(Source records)
------------

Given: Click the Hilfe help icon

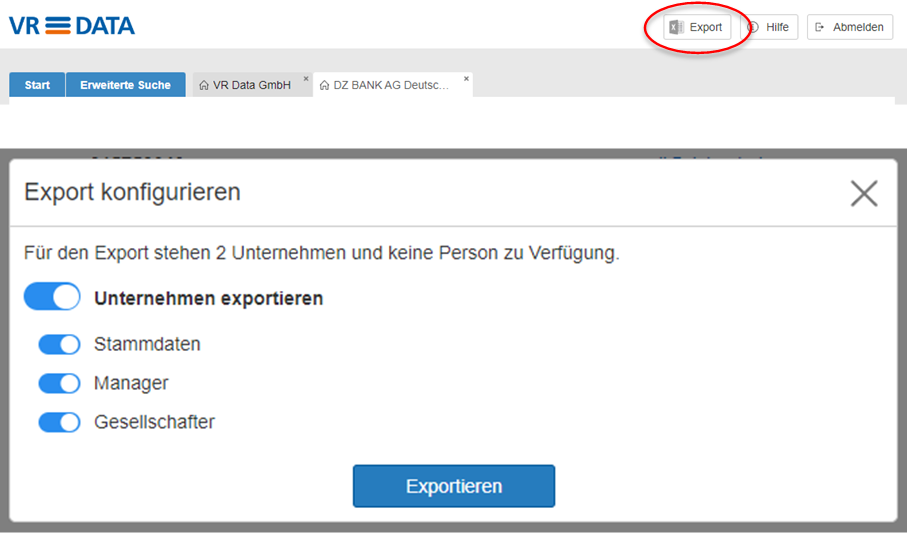Looking at the screenshot, I should pos(754,27).
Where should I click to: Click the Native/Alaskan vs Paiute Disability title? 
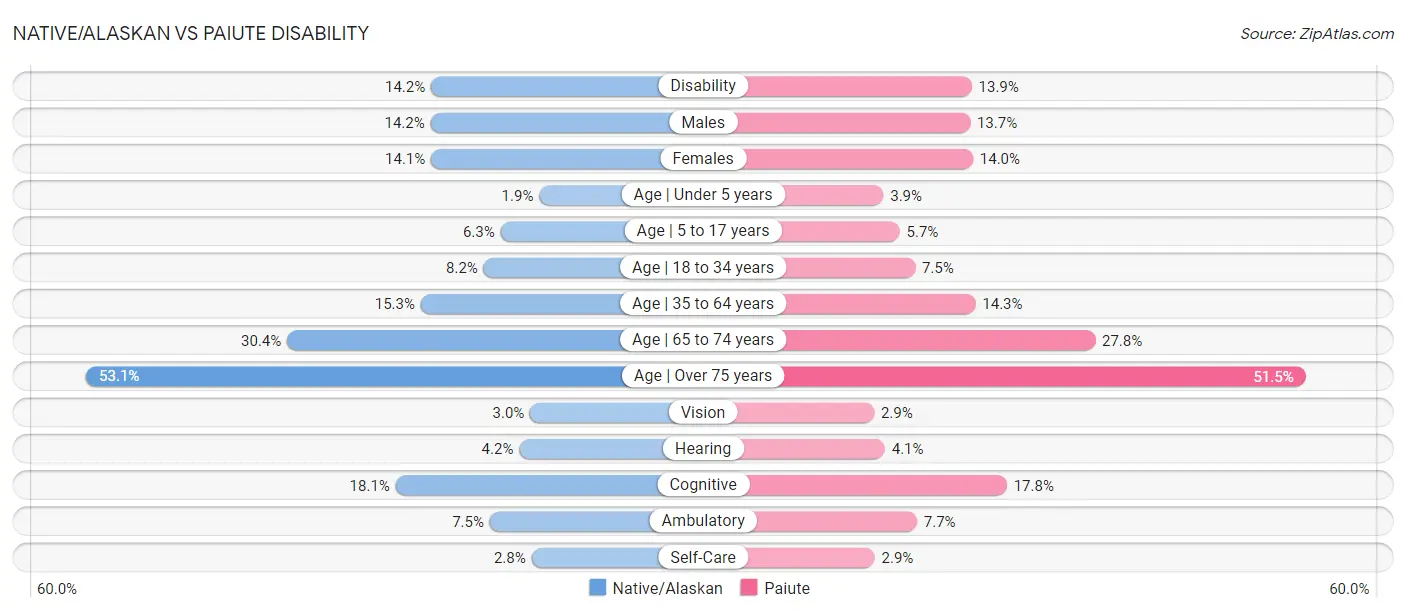(191, 34)
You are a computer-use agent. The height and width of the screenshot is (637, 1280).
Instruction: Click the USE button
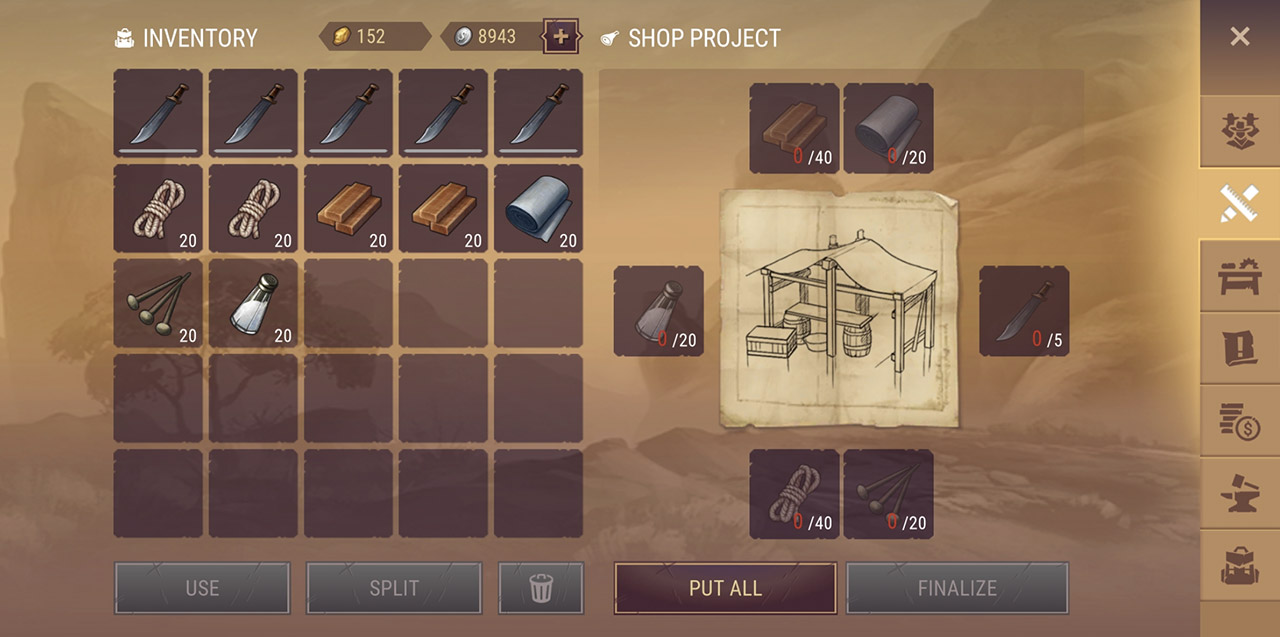(202, 588)
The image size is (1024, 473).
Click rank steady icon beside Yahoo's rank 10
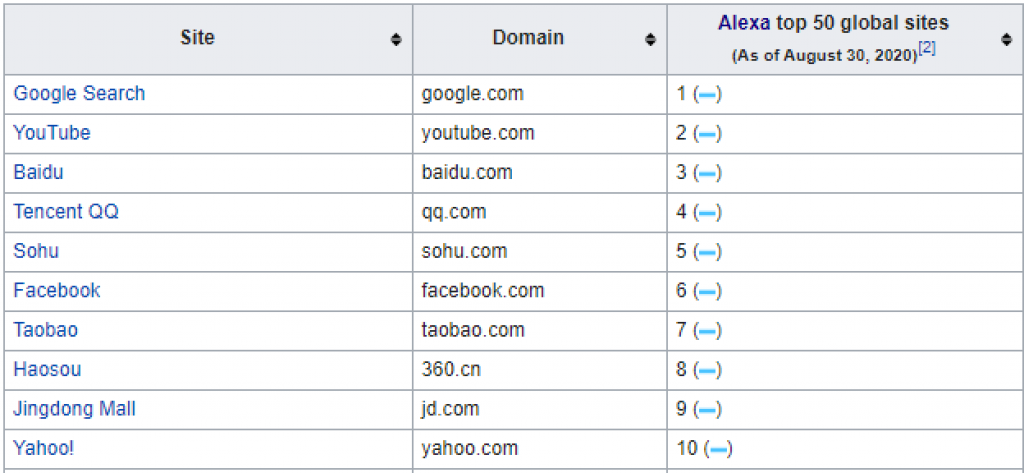click(717, 449)
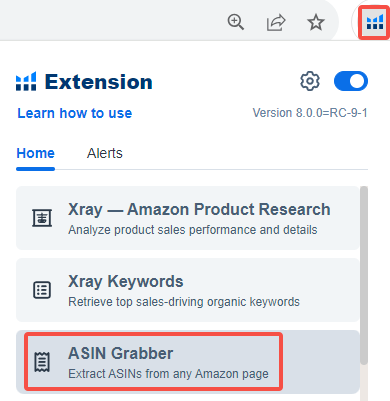Click the share page icon
The width and height of the screenshot is (390, 401).
276,22
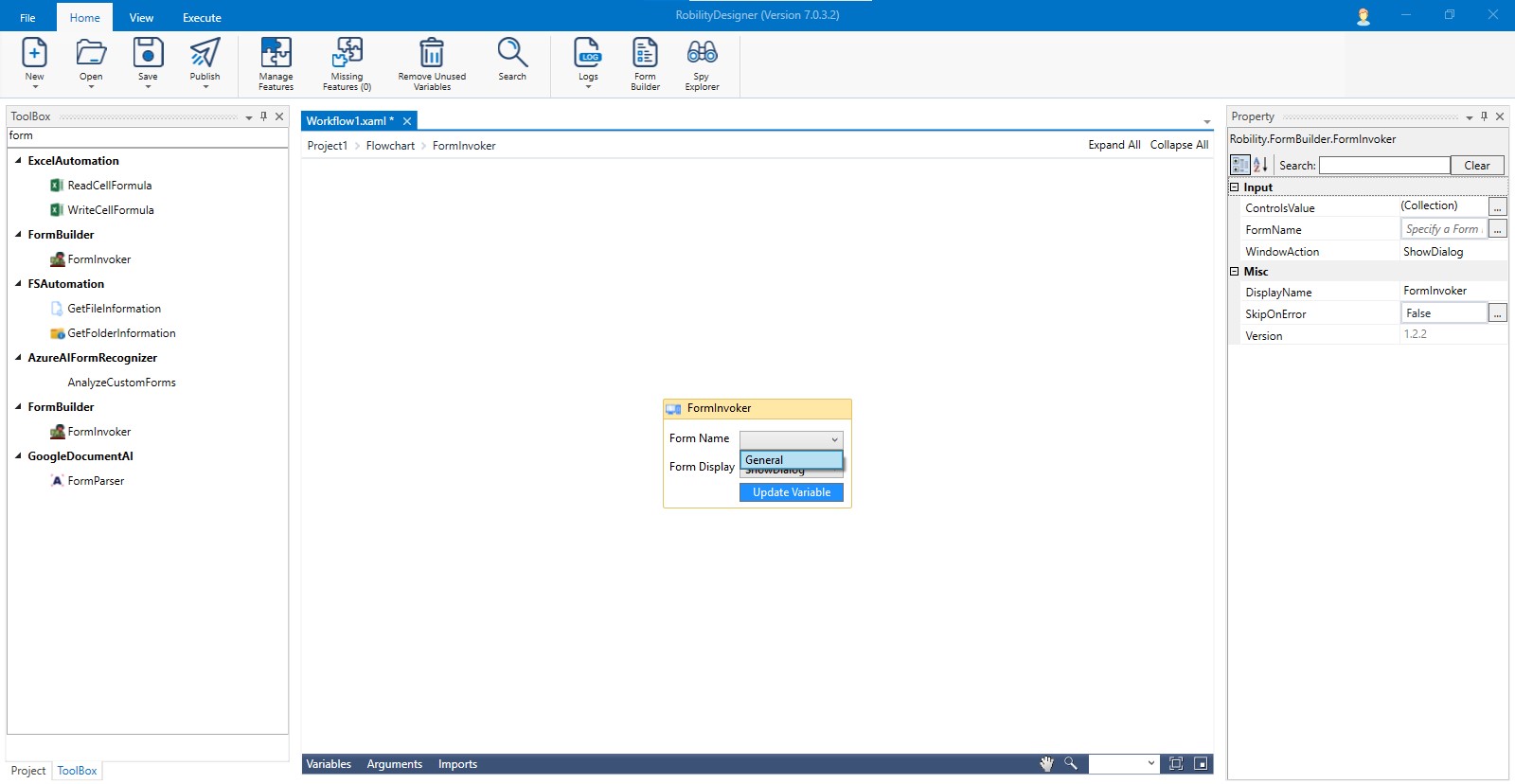
Task: Click Remove Unused Variables icon
Action: click(x=432, y=54)
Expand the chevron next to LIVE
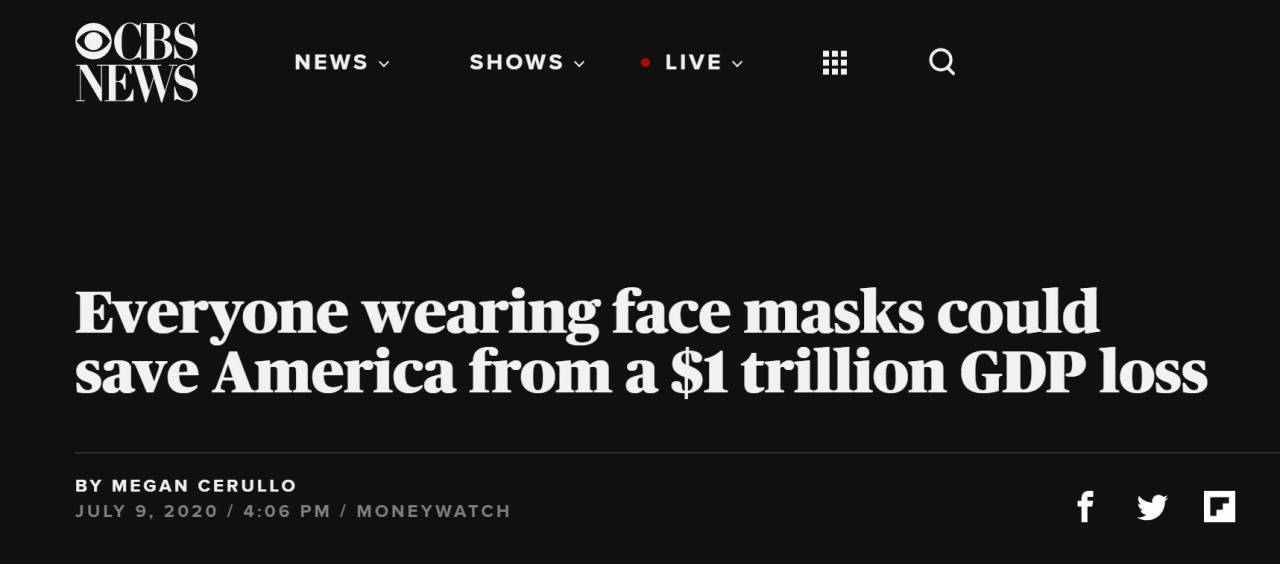The width and height of the screenshot is (1280, 564). (x=738, y=64)
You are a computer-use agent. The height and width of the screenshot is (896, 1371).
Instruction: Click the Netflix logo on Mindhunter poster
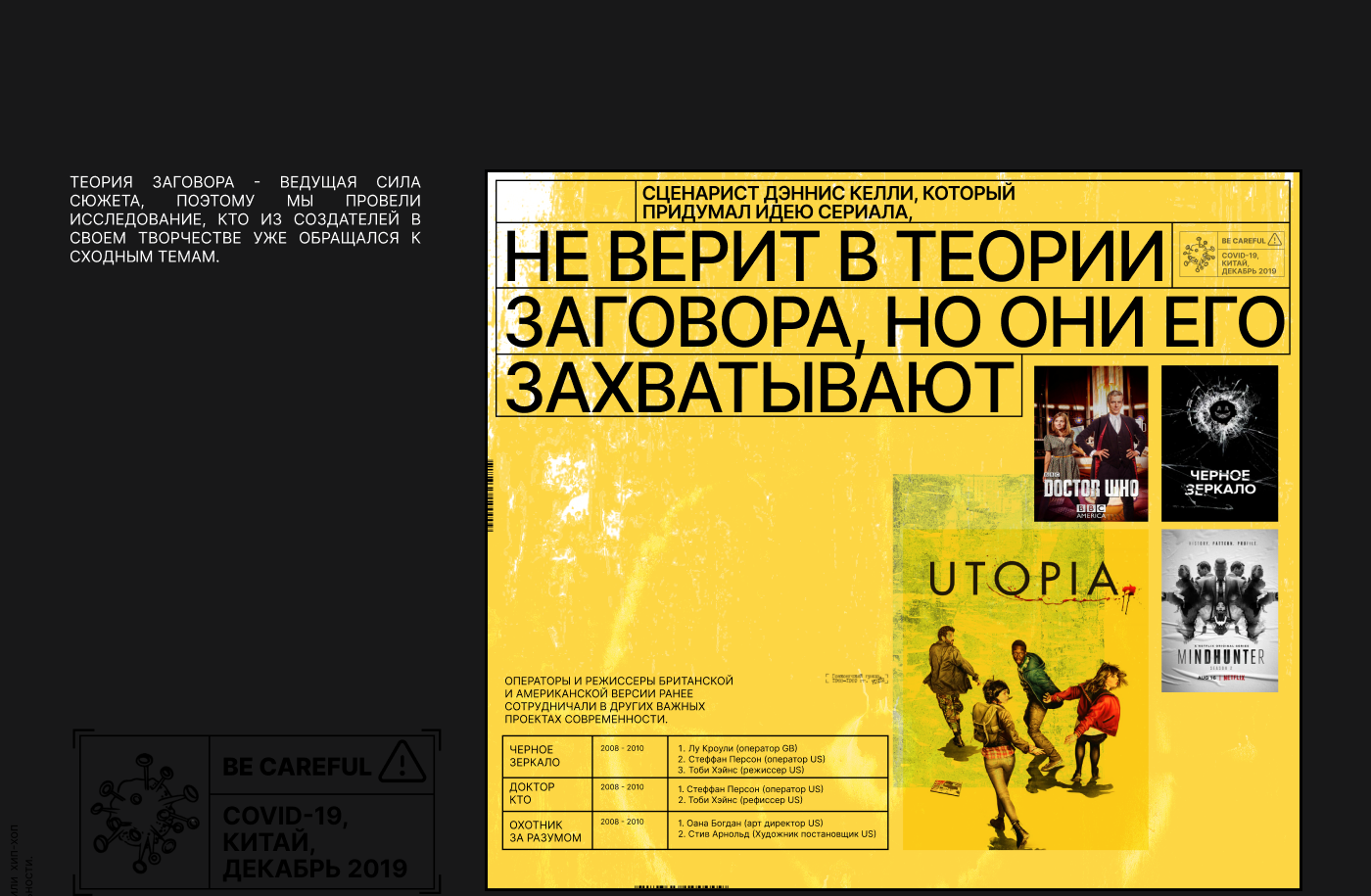(1233, 677)
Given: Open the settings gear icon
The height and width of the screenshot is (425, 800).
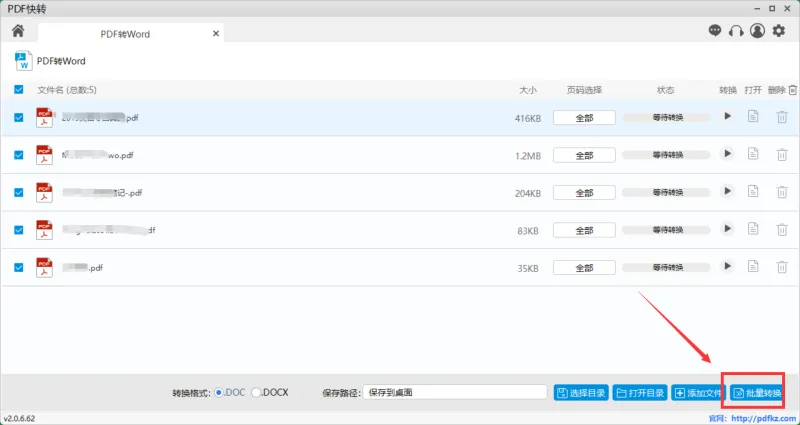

------------

After locating the line containing "Click rank steady icon beside Yahoo's rank 10" in the entries above, return it and every line after it exactly, ending at the line containing "Given: Open the settings gear icon", without pictures.

## Answer area
Click rank steady icon beside Yahoo's rank 10
click(717, 449)
Click the share page icon
The width and height of the screenshot is (390, 401).
276,22
Task: Click Remove Unused Variables icon
Action: click(x=432, y=54)
Expand the chevron next to LIVE
The width and height of the screenshot is (1280, 564). (x=738, y=64)
You are a computer-use agent. The height and width of the screenshot is (896, 1371).
Instruction: Click the Netflix logo on Mindhunter poster
(1233, 677)
Given: Open the settings gear icon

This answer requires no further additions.